[Cose da fare]
(1) Secondo il brano sulle donne nella fantascienza, quale autore rappresenta l'unica eccezione maschile nel panorama descritto?
(2) Per favore, prosegui il brano sulle donne nella fantascienza a partire dall'ultima frase riportata.

[Estratto del documento]
-*-
Beate fra le donne: i pianeti di Tiptree-Sheldon e altre

di Fiorella Iacono (*)  

Le donne che si incontrano nei romanzi di fantascienza fino agli anni 60 hanno scarsa importanza per l’evoluzione della trama: sono assenti, o quasi, personalità di spicco femminili. La moda dominante e gli schemi narrativi prevedono donne oggetto, subordinate al protagonista-eroe, con ruoli del  tipo moglie-fidanzata; o bellissime ma possibilmente poco vestite, ispiratrici di sentimenti velatamente sessuali: mai avrebbero osato prendere in mano un’arma o  essere a capo di iniziative  o scoperte su altri mondi. Oppure esiste il caso opposto, donne malvagie, streghe o vampire estremamente vendicative, stipulatrici di patti col diavolo («Rosemary’s baby»).

L’unica eventualità in cui la donna poteva fare valere la sua intelligenza era al prezzo di perdere  parte dei  connotati femminili, la sua sessualità, per acquisire caratteristiche nettamente maschili. E’ il caso della famosa Susan Calvin, protagonista di molte storie robotiche di Isaac Asimov, che alla conoscenza robotica  ha sacrificato la vita e, secondariamente la sua identità femminile. Susan Calvin  rimarrà sessualmente insoddisfatta per tutta la vita.

In questo panorama (piuttosto sconsolante fino a pochi anni fa) unica eccezione maschile è stato Theodore Sturgeon che ha costruito personalità femminili che avevano un loro senso “nell’esserci” e rientravano  autonomamente (non subordinate agli uomini) nel suo universo strano e complesso in cui cose piccole e banali  nascondono regole e misteri alla luce di una fantasia profondamente umana: racconti come  «Le mani di Bianca» del 1947, crudelissima storia d’amore, o il personaggio di Zena, in «Cristalli Sognanti», dolcissima nana ricca di intelligenza e umanitá.
-*-
[Materiale]
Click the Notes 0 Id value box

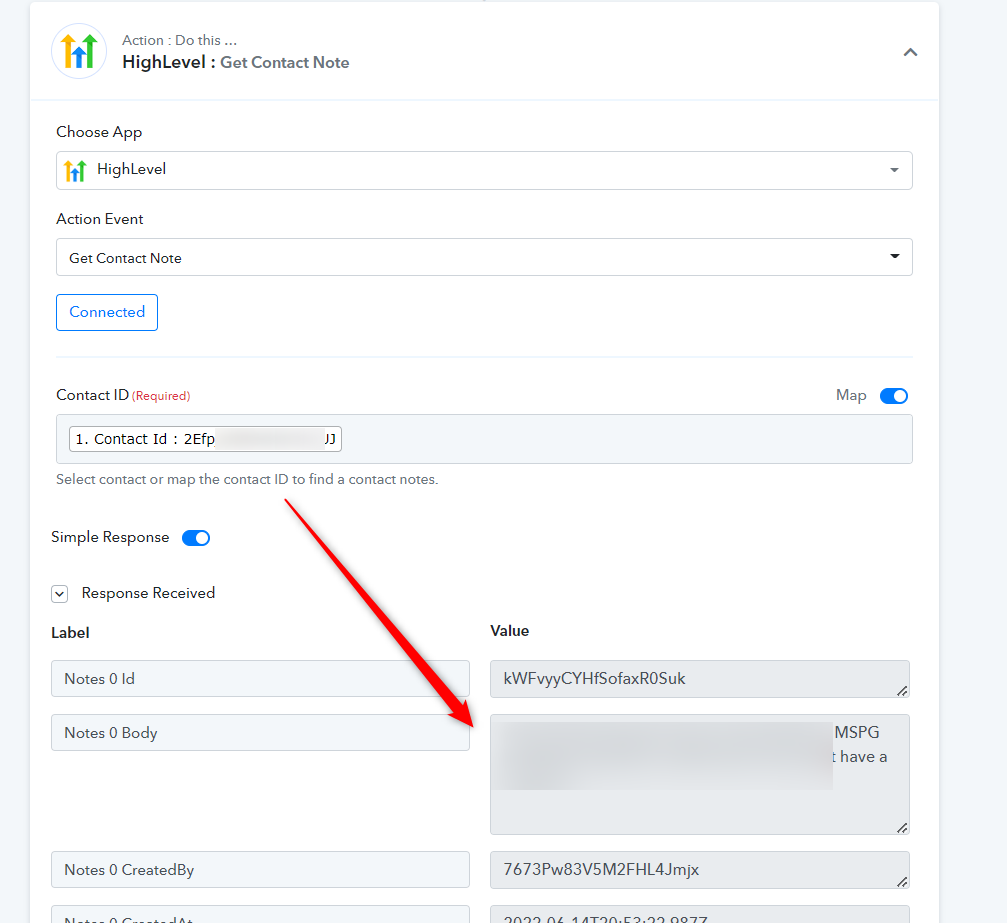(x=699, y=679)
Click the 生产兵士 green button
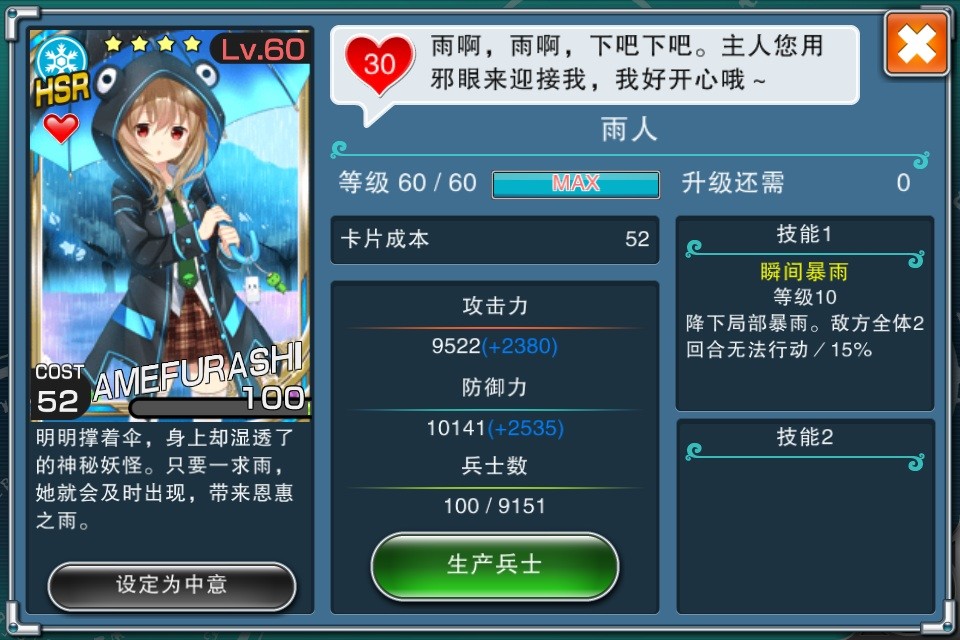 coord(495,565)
-*-
[Risposte ai compiti]
(1) Theodore Sturgeon.

(2)
Per il resto, come giustamente nota Laura Serra in «fantascienza al femminile» (su Urania numero 1021) «perché la donna possa assurgere al ruolo di protagonista, diventare capace di dipanare intrighi e  trovare soluzioni  a difficili problemi, deve essere di minima avvenenza, inesistente sex appeal e scarsa penetrabilitá umana: una specie di ibrido maschio- femmina».

Negli ultimi quindici-vent’anni, piano piano un’ondata  di scrittrici (per lo più statunitensi) ha sconvolto l’universo sessista della science fiction. Non tutte sono ancora note o tradotte in Italia. Per questo la quasi contemporanea uscita di un romanzo di ricerca – «E sarà la luce» (da Mondadori) di James Tiptree alias Alice Sheldon  – e di un romanzo breve di Joanna Russ, «Picnic sul paradiso» sul numero 1026 di Urania, costituisce un piccolo avvenimento editoriale.

Accanto ad Ursula Le Guin –  di cui gli Editori riuniti pubblicano ora anche i saggi raccolti in «Il linguaggio della notte» – che è  l’unica autrice tempestivamente tradotta in Italia, ci sono altre scrittrici di grande talento: Alice Sheldon appunto, Marion F. Bradley, Anne McCaffrey, Carolin Cerryh e Joanna Russ.

In questi giorni è uscito l’ultimo romanzo di Tiptree-Sheldon: «E sarà la luce»: concentrato nello spazio di un giorno, parla del pianeta Damien, dove alla luce del passaggio di un fronte di Nova, le esistenze di 15 persone verranno sconvolte dal sorgere di conflitti inaspettati. Di Joanna Russ esce invece «Picnic su paradiso».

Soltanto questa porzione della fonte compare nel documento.